Extended Data Fig. 7. Dimerization is needed for BBε CAR surface expression.

a, Schematic representation of monomeric and dimeric BBε CARs and the mutations introduced. ERR, endoplasmic reticulum retention signal. b,c, Flow cytometric analysis (b) and quantification (c) of surface CAR expression for GFP⁺ or BFP⁺ cells (n = 3). d, Specific killing of CD19⁺ Nalm6 cells by CAR T cells (1:1 ratio) for 12 h. (n = 3). e, f, Cytokine secretion, IFN-γ (e) and TNF (f), assayed by ELISA of CAR T cells upon incubation with Nalm6 (1:1 ratio) for 24 h (n = 3). g, Flow cytometric analysis and h, quantification of surface CAR expression for BFP⁺ or GFP⁺ cells (n = 3). Each dot represents an independent donor. Data are represented as mean ± s.d. Two-tailed paired t-test (c–f). One-way ANOVA followed by Holm-Sidak’s multiple comparisons test (h). Source data

Extended Data Fig. 8. Gating strategy for flow cytometric analysis.

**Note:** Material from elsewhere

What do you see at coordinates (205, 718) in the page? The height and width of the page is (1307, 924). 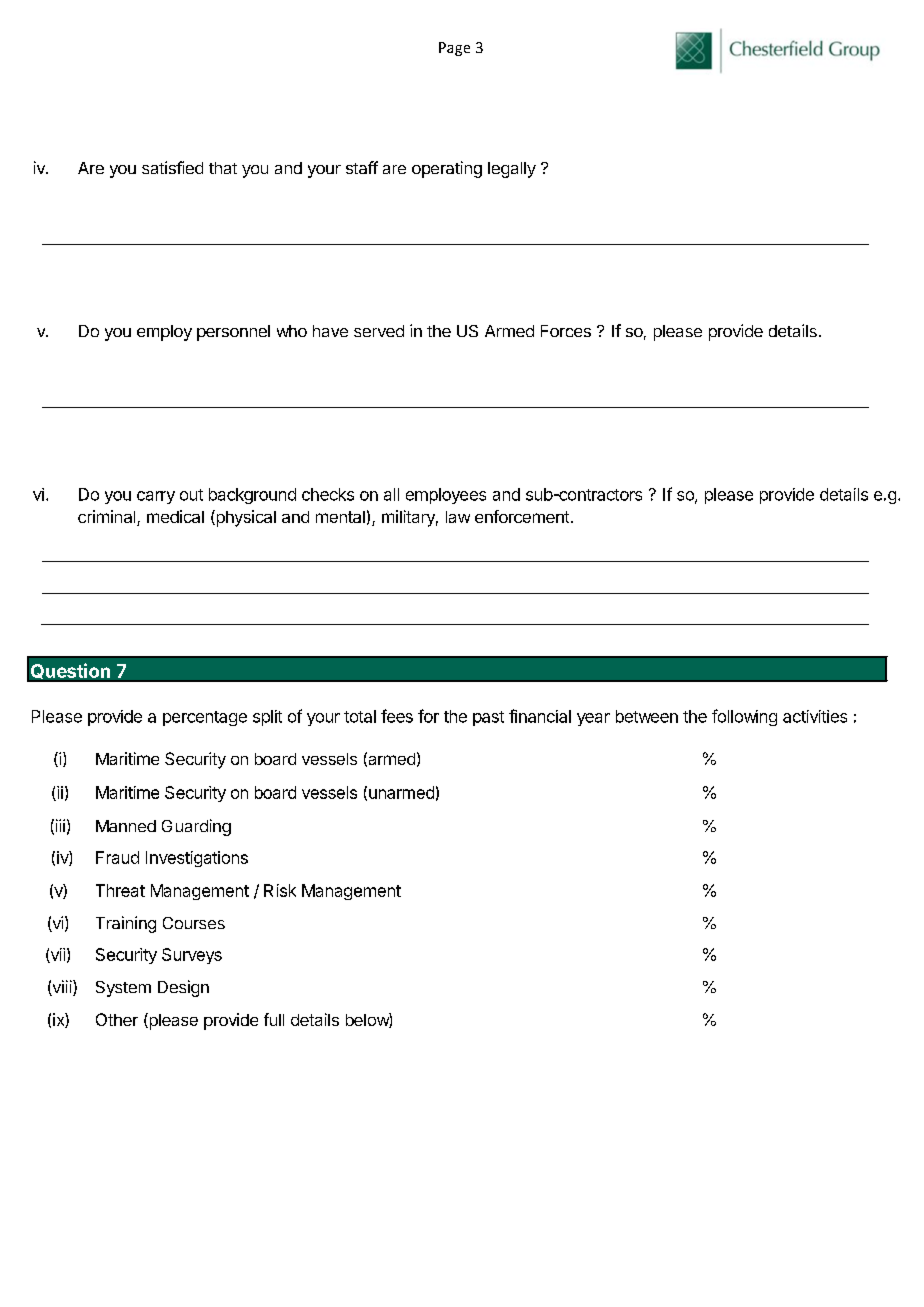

a, Gating strategy to sort for GFP⁺ cells as presented for Fig. 1b. b Gating strategy to gate on phenotypic T cell subsets as presented in Fig. 2b. c Gating Strategy to determine CD107a upregulation on CAR T cells upon Nalm6 co-culture as presented in Fig. 2g. d, Gating Strategy for Fig. 4a. e, Gating Strategy for Fig. 5a. f, Gating strategy to determine GFP⁺CAR⁺ or BFP⁺CAR⁺ T cell populations as presented for Fig. 6b, Extended Data Figs. 7 and g. g, Gating strategy to determine BFP⁺CAR⁺ T cell populations as presented for Fig. 7b.